VFTS 16 (also known as 30 Dor 016), is a massive O-type star located in the Tarantula Nebula (30 Doradus) within the Large Magellanic Cloud (LMC). Identified as part of the VLT-FLAMES Tarantula Survey (VFTS), it is one of the most massive known stars, with an estimated mass of approximately 100 solar masses (M⊙). VFTS 16 is a confirmed runaway star, ejected from the young massive cluster R136 early in its lifetime, and is currently situated in a low-density region approximately 120 parsecs (in projection) from its origin. Another massive O-type star, VFTS 72, is found to be a runaway star.

==Observation==
VFTS 16 was cataloged during the VLT-FLAMES Tarantula Survey, which studied massive stars in the 30 Doradus region. Its runaway status was confirmed using Gaia DR2 astrometric data, which demonstrated significant proper motion consistent with ejection from R136.

==Characteristics==
VFTS 16 is classified as an O2 III(f)* star. The (f*) designation indicates emission features in its spectrum, characteristic of hot, massive stars with strong stellar winds.

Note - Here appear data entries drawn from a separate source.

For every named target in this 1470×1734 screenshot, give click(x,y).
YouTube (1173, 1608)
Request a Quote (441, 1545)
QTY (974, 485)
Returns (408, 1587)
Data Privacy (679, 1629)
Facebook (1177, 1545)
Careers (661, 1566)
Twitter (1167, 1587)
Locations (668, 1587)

VFTS 16 was likely ejected via the dynamical ejection scenario (DES) involving interactions with other massive stars or binaries in R136.

==Significance==
VFTS 16 is a critical case study for understanding the formation, evolution, and ejection mechanisms of very massive stars (>100 M⊙). Its high mass and runaway status provide constraints on stellar dynamics in dense clusters and the upper mass limit for stars. The star’s properties, including its weak nitrogen enrichment and lack of significant helium enrichment, suggest a relatively unevolved state despite its dynamical history.